The third keynote by Brigitte Hipfl (University of Klagenfurt) focused on the affective processes of various forms of media and media use.
She decided to shift from asking what media represent to the question of what media and media practices do, which connections they form, what desires they produce, and what assemblages they materialize. Hipfl emphasized the notion of assemblage or assembling as an arrangement of heterogeneous elements, where parts are connected to form new potentialities. Assemblages promise particular power relations and redefine who we think we are or could be. For the empirical work on affect and media, she concluded that scholars may focus on affects expressed by media, affections in the sense of small changes in focus or in attention, and/or on exploring assemblages and what they do.

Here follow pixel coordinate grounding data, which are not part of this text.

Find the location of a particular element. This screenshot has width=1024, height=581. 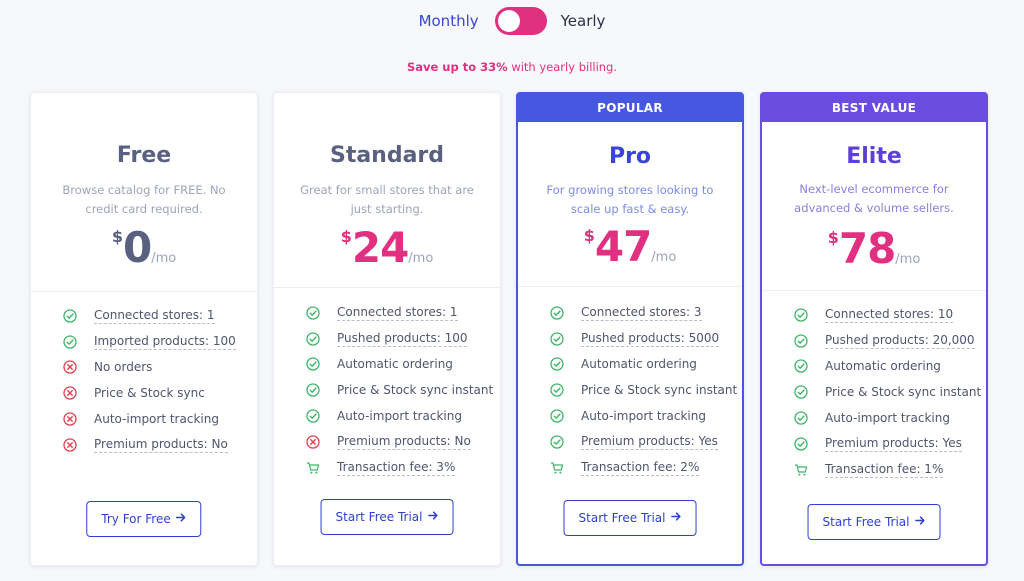

feature-item: Pushed products: 20,000 is located at coordinates (874, 341).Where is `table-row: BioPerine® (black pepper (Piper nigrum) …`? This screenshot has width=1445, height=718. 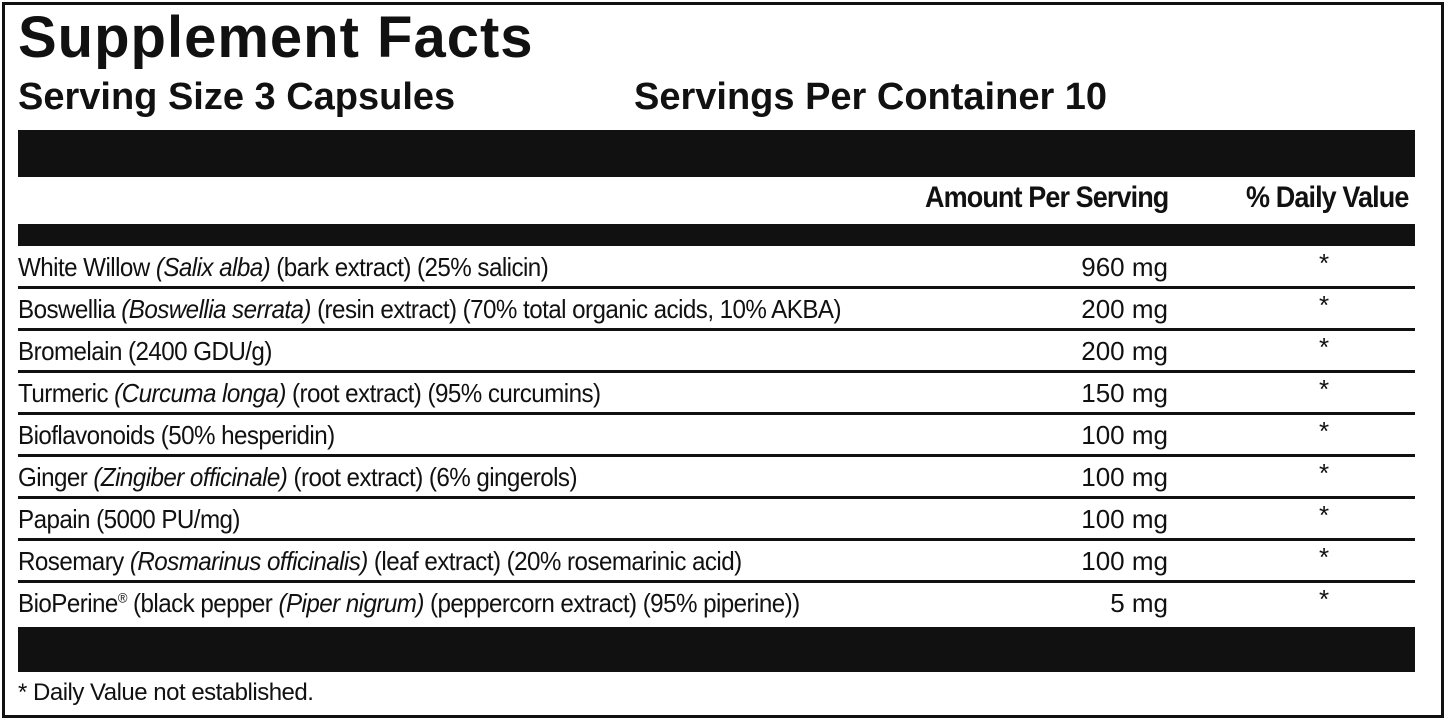
table-row: BioPerine® (black pepper (Piper nigrum) … is located at coordinates (716, 602).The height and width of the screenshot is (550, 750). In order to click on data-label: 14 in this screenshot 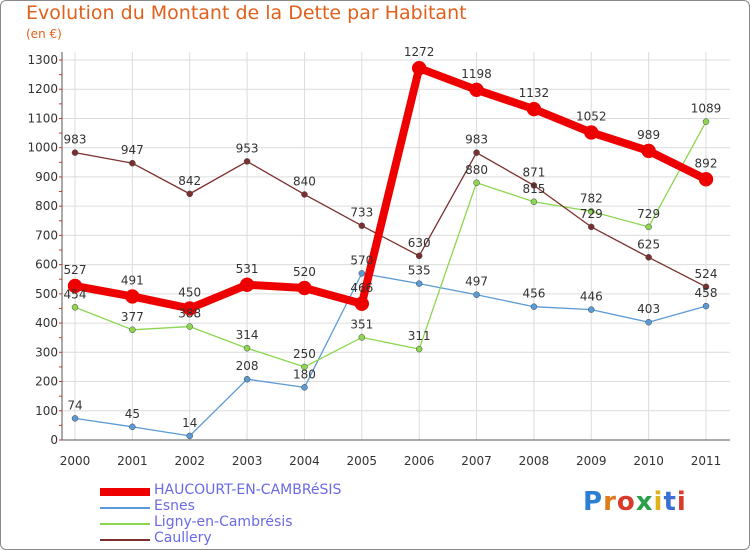, I will do `click(190, 423)`.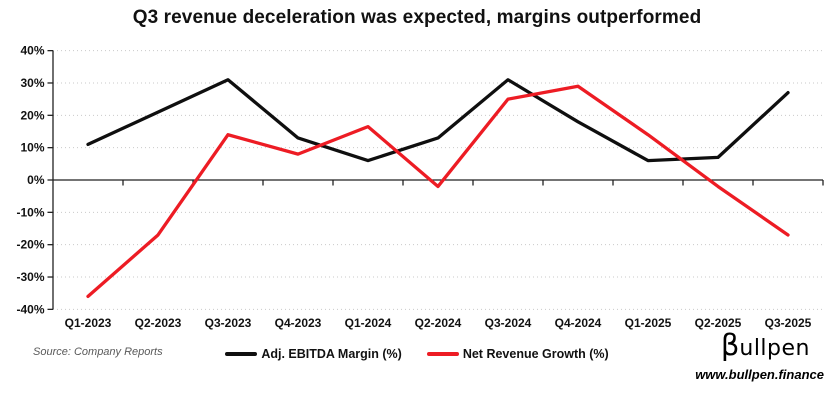 The width and height of the screenshot is (834, 403). I want to click on svg-text: 30%, so click(32, 83).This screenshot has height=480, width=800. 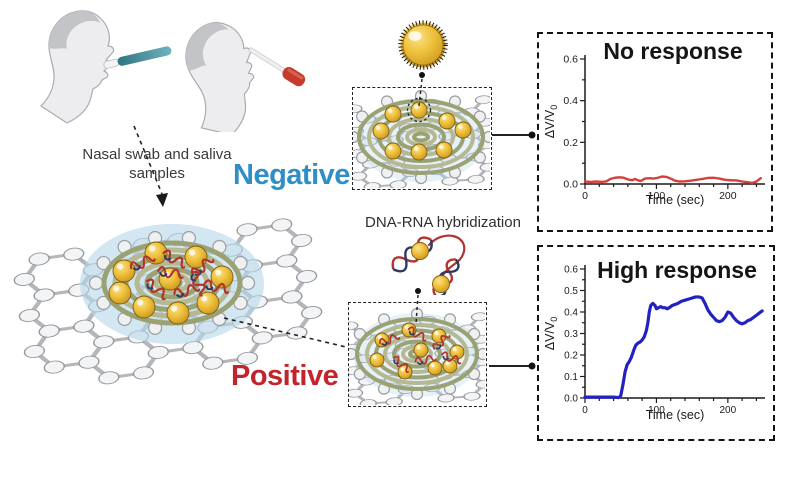 I want to click on saliva-swab-icon, so click(x=138, y=58).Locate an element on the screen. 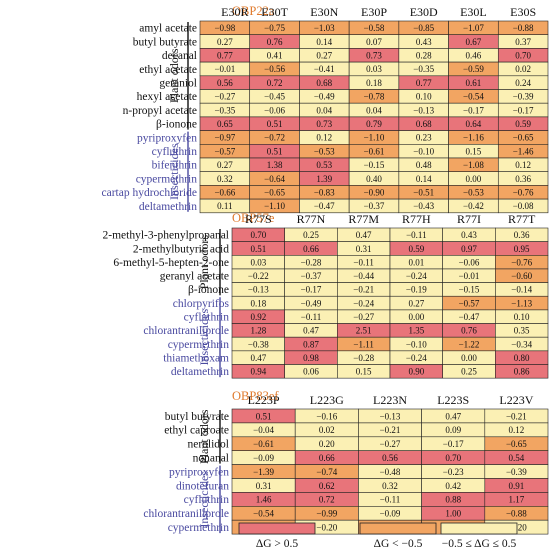 The height and width of the screenshot is (553, 550). cell-value: −0.57 is located at coordinates (224, 151).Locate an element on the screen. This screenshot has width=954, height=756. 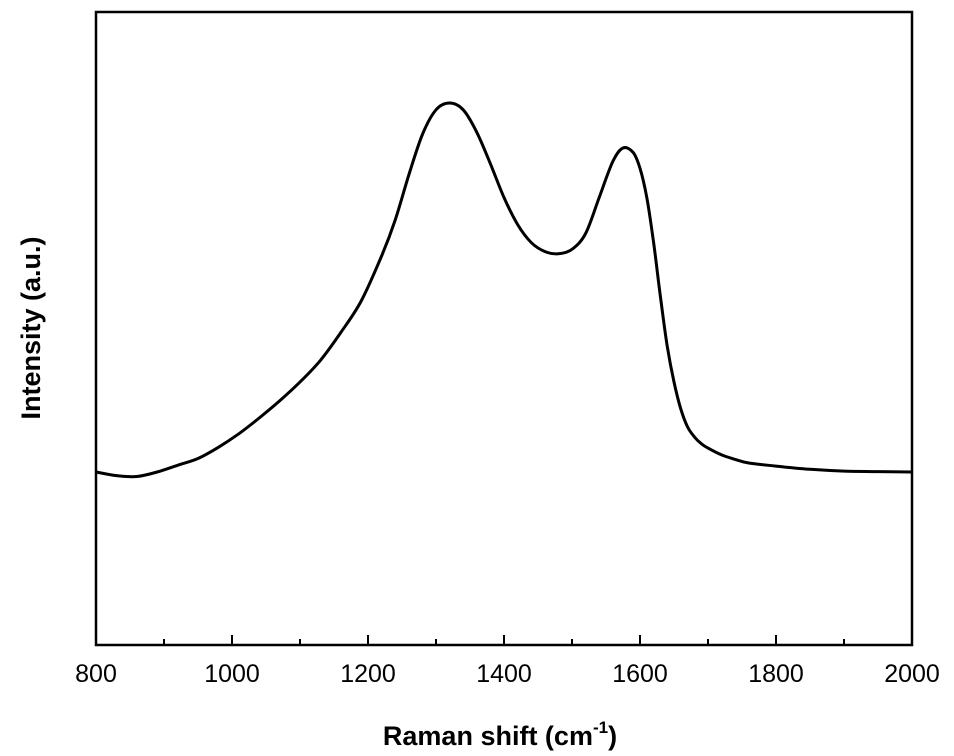
x-axis-title: Raman shift (cm-1) is located at coordinates (500, 734).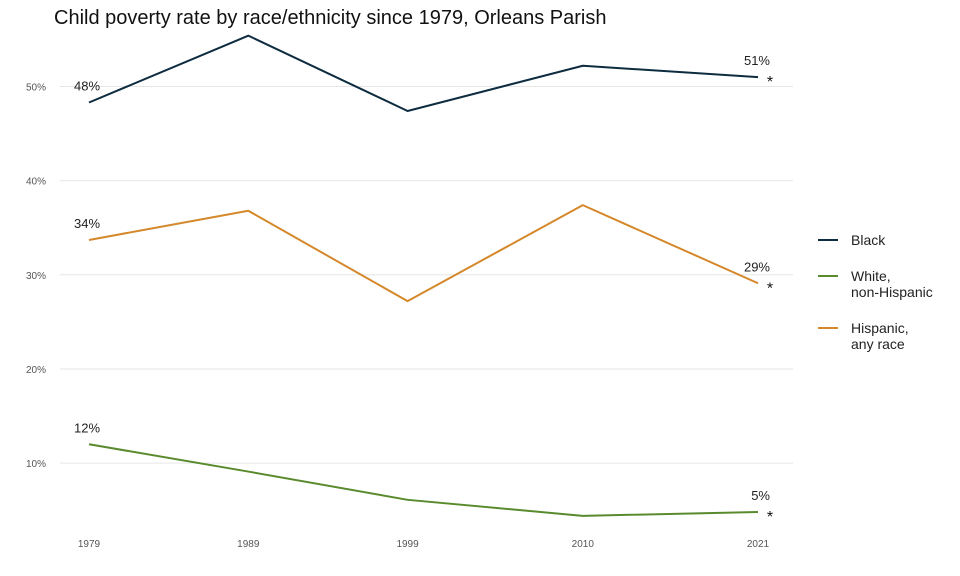 The height and width of the screenshot is (576, 960). Describe the element at coordinates (757, 60) in the screenshot. I see `data-label-end-black: 51%` at that location.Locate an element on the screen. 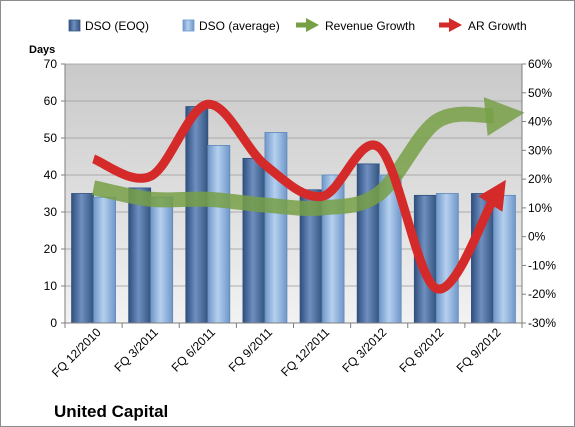  left-tick-label: 60 is located at coordinates (51, 101).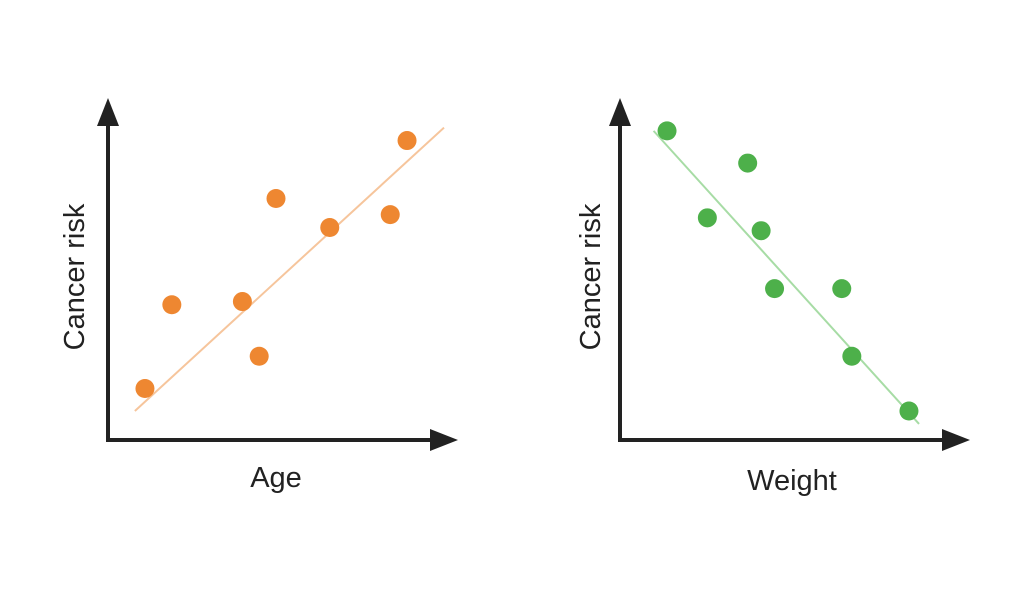 The image size is (1024, 611). I want to click on y-axis-label-weight: Cancer risk, so click(591, 276).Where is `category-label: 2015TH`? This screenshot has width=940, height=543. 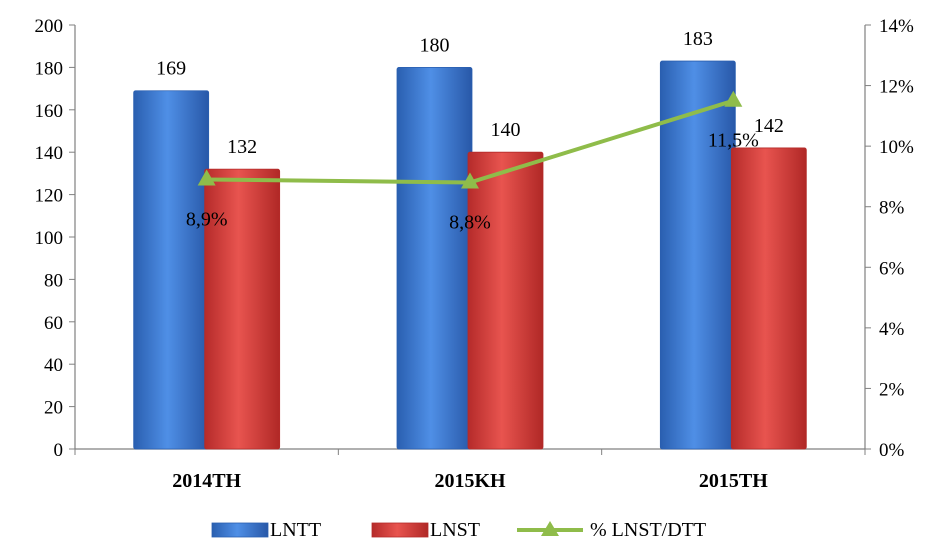 category-label: 2015TH is located at coordinates (734, 481).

Several presentations empirically approached affect in different audiovisual forms. The panel “Affects in Reality TV” discussed the talent show “Topmodel” (Margreth Lünenborg / Claudia Töpper / Tanja Maier; Daniel Klug) as well as “Refugee Reality TV” (Rieke Böhling) concerning their potential to produce feelings of belonging and citizenship as well as exclusion. Moreover, the talks addressed the diversity of emotions produced and discussed transnational references in TV Formats like “The Voice” in Germany and China (Yuanchen Zhang).
Final remarks: The Researchers’ Affects
In the final remarks, Rainer Mühlhoff pointed out the necessity to reflect that we as researchers are part of the affective processes and dynamics we are analyzing. He asked, how a critique of these formats – especially of Reality TV formats that centre on the evaluation of the protagonists’ bodies – could work by including the reflection on the researchers’ own affects.